The switch voltage regulator has built-in power switches (usually vertical metal oxide semiconductors (VMOs), but bipolar devices can also be used ). Power switch ON/off the working cycle to determine how much energy is stored, and then power the load. Unlike linear voltage regulators that use low-energy-efficient voltage drops between resistors to regulate voltage, switching voltage regulators have almost no power consumption! The secret lies in the power switch. When the switch is turned on, the two ends of the switch are high voltage, and the current is zero. When the switch is closed, the switch output high current, and the voltage at both ends is zero! Because the voltage and current from the inductor have a 90 degree phase difference (and there is no DC Pressure Drop), the switching voltage regulator can reach an extremely high level of energy efficiency.

 

Figure 3 step-up switching voltage regulator (Boost Converter)

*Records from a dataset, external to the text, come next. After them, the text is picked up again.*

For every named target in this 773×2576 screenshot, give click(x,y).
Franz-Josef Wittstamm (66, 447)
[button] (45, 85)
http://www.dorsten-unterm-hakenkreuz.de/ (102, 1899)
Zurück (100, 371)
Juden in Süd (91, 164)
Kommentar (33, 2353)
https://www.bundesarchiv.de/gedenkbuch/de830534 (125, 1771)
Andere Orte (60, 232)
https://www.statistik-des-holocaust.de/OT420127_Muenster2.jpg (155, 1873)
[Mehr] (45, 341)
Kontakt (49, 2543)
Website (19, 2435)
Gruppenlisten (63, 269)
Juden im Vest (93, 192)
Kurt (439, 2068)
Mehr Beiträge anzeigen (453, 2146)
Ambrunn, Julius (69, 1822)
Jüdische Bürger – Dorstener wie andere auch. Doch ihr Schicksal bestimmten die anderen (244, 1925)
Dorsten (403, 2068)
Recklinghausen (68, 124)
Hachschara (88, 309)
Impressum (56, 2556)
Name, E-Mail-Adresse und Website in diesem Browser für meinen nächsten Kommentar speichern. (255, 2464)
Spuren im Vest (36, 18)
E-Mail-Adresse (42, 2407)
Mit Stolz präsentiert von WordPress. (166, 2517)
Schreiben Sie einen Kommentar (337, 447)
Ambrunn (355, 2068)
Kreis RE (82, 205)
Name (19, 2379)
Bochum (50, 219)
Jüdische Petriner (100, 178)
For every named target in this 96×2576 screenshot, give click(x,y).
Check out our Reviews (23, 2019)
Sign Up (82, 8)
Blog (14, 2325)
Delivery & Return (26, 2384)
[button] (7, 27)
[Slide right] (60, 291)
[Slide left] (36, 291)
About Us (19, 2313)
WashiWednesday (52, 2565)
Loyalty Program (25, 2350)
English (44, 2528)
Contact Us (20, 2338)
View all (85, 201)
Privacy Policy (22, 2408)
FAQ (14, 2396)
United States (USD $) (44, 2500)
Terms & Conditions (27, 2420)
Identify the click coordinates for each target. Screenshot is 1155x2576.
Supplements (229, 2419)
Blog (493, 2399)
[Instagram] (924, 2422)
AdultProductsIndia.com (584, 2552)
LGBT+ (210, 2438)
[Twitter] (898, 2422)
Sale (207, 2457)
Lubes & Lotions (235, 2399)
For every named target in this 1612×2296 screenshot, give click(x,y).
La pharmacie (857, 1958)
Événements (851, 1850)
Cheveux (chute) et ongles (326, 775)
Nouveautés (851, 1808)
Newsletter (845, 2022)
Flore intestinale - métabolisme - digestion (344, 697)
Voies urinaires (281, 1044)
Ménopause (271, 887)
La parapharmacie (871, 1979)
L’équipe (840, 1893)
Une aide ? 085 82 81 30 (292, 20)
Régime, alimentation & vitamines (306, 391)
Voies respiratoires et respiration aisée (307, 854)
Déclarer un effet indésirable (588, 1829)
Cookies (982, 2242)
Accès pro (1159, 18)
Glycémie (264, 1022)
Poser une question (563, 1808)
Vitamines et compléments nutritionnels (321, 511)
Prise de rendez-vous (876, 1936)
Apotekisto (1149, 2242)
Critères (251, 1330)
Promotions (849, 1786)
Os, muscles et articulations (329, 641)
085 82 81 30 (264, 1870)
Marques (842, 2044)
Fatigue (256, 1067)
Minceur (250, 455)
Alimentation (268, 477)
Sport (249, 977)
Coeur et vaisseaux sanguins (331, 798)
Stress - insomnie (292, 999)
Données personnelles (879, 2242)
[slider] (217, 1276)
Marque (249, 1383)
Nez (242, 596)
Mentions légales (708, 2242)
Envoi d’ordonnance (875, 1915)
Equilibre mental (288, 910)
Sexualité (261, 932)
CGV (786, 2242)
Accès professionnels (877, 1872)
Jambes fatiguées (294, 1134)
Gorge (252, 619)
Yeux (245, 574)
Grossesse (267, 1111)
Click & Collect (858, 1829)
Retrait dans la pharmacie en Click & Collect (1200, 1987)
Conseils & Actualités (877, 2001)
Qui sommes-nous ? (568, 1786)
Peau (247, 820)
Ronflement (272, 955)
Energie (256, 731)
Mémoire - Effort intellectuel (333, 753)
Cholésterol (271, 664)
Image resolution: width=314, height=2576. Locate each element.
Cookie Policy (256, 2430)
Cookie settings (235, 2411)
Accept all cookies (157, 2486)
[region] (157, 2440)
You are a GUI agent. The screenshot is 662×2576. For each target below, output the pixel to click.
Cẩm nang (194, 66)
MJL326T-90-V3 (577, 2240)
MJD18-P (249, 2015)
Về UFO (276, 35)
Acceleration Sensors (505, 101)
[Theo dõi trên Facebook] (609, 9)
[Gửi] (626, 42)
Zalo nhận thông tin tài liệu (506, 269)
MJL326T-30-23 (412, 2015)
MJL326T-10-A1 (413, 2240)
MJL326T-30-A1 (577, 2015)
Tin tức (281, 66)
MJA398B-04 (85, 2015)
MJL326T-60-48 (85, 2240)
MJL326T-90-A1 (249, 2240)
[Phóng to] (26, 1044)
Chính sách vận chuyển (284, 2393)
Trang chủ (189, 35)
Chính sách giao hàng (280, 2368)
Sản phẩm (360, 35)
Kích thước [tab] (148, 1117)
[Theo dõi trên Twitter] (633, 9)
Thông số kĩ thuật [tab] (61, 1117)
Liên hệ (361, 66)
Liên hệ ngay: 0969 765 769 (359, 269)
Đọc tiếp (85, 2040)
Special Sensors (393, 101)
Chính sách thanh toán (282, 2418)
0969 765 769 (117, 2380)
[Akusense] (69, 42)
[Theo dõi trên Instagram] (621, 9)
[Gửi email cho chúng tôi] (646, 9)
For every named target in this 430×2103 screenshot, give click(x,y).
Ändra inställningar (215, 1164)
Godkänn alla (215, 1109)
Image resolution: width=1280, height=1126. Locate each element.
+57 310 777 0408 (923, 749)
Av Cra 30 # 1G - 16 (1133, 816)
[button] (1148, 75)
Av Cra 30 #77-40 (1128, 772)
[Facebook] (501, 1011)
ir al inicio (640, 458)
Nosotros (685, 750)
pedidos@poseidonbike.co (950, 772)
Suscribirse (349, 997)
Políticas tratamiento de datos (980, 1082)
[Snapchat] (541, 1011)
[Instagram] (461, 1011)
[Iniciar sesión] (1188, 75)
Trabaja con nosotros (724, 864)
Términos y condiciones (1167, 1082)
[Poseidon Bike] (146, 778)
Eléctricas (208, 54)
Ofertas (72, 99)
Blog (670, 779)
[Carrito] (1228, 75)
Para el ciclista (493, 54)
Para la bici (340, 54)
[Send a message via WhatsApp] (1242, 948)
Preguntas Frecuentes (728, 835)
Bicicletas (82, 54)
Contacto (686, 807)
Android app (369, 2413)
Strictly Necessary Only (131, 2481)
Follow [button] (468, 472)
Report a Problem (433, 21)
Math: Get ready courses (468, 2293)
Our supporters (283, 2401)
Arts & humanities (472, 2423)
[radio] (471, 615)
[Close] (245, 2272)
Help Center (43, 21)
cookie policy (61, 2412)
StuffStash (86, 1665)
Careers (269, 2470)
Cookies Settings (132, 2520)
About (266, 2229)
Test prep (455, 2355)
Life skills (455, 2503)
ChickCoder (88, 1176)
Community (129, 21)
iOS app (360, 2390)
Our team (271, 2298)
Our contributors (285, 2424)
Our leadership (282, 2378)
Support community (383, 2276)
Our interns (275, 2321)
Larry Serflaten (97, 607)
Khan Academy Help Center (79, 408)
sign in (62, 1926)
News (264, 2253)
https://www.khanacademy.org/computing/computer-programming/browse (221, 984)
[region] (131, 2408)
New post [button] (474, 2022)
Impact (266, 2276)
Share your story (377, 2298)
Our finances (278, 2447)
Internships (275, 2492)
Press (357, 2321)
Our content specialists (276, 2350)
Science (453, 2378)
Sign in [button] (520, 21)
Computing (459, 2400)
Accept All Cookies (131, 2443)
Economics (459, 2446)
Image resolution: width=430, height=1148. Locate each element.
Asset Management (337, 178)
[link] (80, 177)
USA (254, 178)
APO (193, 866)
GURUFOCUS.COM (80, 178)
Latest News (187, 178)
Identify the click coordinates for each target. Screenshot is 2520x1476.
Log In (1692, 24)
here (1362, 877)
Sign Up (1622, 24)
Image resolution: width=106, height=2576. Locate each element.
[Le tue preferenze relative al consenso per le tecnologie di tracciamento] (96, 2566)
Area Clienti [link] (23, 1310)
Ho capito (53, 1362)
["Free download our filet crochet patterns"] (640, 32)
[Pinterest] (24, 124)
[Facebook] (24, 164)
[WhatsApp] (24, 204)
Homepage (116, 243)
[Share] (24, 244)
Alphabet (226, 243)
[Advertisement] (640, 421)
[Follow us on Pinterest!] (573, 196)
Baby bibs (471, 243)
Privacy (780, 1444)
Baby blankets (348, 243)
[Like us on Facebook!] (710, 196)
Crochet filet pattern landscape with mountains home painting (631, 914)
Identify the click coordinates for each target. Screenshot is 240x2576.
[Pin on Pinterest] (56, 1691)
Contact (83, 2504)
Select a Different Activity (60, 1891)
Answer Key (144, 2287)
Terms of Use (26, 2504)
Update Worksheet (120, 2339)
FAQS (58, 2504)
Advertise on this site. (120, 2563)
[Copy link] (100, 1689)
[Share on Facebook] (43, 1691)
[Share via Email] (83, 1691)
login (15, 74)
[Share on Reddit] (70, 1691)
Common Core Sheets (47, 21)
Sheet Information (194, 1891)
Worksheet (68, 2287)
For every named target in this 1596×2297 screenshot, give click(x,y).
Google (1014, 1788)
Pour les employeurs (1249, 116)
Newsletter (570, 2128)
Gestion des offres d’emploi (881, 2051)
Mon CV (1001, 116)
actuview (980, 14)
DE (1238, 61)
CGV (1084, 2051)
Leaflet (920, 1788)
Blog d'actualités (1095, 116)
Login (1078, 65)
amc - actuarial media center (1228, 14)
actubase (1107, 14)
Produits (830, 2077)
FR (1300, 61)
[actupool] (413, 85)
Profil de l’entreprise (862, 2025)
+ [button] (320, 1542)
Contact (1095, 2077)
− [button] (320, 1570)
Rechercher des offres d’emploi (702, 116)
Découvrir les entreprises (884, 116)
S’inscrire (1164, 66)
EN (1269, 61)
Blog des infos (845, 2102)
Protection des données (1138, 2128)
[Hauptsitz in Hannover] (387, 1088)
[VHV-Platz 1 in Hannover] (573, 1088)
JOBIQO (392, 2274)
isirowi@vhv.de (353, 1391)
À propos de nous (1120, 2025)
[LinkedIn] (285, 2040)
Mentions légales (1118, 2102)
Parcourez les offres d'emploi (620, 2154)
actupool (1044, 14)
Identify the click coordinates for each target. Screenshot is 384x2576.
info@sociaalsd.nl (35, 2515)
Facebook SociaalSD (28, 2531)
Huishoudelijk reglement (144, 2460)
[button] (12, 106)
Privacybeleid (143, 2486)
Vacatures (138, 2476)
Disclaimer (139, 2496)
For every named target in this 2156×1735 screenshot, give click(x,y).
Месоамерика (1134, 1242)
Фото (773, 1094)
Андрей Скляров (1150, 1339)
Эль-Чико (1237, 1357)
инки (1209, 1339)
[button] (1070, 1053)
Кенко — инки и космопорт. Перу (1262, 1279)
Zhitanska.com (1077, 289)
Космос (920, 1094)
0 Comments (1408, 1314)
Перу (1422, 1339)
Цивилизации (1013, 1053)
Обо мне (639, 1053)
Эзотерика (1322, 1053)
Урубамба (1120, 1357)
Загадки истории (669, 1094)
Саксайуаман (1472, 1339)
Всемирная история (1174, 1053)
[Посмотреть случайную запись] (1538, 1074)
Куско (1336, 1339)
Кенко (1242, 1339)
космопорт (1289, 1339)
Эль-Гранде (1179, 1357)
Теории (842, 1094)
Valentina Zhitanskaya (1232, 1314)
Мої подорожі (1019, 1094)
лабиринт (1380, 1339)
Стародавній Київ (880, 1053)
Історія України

Next, we will take the boost converter as an example to briefly introduce the functions of the step-up switch voltage regulator (see figure 3 ). Figure 1 shows a simple boost converter consisting of an inductor, a power switch, a rectifying diode, and a capacitor. The main function of the inductor is to store energy and limit the current change rate (otherwise, the peak current can only be restricted by the switch resistance ). In a stable state, the switch is turned on and the inductor is charged as a capacitor until + Vout is equal to + VIN (the diode current is zero ). When the switch is closed, the input voltage + Vin acts on the inductor because the diode prevents + Vout (still equal to + VIN) from discharging to the ground. The current through the inductor increases linearly with the ratio of + VIN/L, DI/dt (with the switch closure time ). When the switch is turned on again, the inductor current is charged by the rectified diode as a capacitor, and the voltage increases by the ratio of DV to DT (with the switch opening time ).

 

If the working cycle (D = tclosed/(tclosed + topen) of the power switch is equal to 50%, + Vout can reach Vin + Vin under ideal conditions, that is, twice the applied input voltage (because the average inductance voltage is definitely equal to zero in a stable State )! Of course, the work cycle DV will change accordingly, and adjusting the output voltage can result in vout = VIN/(1-D. This uses the Boost Converter topology to double the DC output voltage under the DC input voltage (+ VIN) limit, driving Circuit loads provide great flexibility within a given overall energy efficiency range.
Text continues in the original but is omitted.